Layer Swapping for Zero-Shot Cross-Lingual Transfer in Large Language Models
Lucas Bandarkar, Benjamin Muller, Pritish Yuvraj, Rui Hou, Nayan Singhal, Hongjiang Lv, Bing Liu
2024-10-04

Summary
This paper discusses a method called Layer Swapping that improves how large language models (LLMs) can be adapted for tasks in different languages, particularly when there isn't enough data available in those languages.
What's the problem?
When trying to fine-tune LLMs for specific tasks in non-English languages, it can be difficult because there often isn't enough task-specific data. This makes it hard for the models to learn effectively and perform well, especially in areas like mathematical reasoning where data is scarce.
What's the solution?
To solve this problem, the authors propose a method where they first train separate 'experts' on math instruction data in English and on general instruction data in the target language.

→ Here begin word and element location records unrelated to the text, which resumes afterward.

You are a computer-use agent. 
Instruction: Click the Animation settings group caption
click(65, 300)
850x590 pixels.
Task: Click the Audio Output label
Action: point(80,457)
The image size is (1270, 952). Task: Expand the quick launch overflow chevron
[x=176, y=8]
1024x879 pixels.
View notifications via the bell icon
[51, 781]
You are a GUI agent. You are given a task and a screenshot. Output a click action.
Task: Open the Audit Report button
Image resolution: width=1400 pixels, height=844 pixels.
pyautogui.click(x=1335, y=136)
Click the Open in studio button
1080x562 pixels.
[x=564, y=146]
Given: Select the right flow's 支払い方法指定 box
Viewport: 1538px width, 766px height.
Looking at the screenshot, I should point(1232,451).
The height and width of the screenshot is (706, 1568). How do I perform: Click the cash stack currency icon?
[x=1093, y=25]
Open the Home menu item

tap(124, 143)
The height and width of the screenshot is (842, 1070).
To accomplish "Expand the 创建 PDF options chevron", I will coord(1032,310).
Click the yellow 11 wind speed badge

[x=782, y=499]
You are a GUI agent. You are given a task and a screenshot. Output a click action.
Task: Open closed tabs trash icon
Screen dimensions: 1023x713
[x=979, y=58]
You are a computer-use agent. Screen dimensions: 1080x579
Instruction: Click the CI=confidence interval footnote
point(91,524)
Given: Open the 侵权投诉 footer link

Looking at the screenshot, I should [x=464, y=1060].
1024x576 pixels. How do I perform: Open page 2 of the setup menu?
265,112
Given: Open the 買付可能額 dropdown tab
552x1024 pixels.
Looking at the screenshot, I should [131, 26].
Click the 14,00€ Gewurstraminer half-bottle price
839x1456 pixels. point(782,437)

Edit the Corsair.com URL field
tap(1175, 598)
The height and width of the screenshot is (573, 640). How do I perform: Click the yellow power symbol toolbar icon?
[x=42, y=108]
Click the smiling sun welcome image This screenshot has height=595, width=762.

Then, they swap the top and bottom layers of the math expert with those from the language expert. This layer swapping allows the model to use the strengths of both experts, leading to better performance in math tasks in the target language. The results showed that this method improved performance by 10% compared to other merging methods.
Why it matters?
This research is important because it provides a simple and effective way to enhance the capabilities of LLMs across different languages without needing extensive additional training. By enabling better cross-lingual transfer of knowledge, this method can help create more versatile AI systems that can tackle a wider range of tasks in various languages.
Abstract
Model merging, such as model souping, is the practice of combining different models with the same architecture together without further training. In this work, we present a model merging methodology that addresses the difficulty of fine-tuning Large Language Models (LLMs) for target tasks in non-English languages, where task-specific data is often unavailable. We focus on mathematical reasoning and without in-language math data, facilitate cross-lingual transfer by composing language and math capabilities. Starting from the same pretrained model, we fine-tune separate "experts" on math instruction data in English and on generic instruction data in the target language. We then replace the top and bottom transformer layers of the math expert directly with layers from the language expert, which consequently enhances math performance in the target language. The resulting merged models outperform the individual experts and other merging methods on the math benchmark, MGSM, by 10% across four major languages where math instruction data is scarce. In addition, this layer swapping is simple, inexpensive, and intuitive, as it is based on an interpretative analysis of the most important parameter changes during the fine-tuning of each expert. The ability to successfully re-compose LLMs for cross-lingual transfer in this manner opens up future possibilities to combine model expertise, create modular solutions, and transfer reasoning capabilities across languages all post hoc.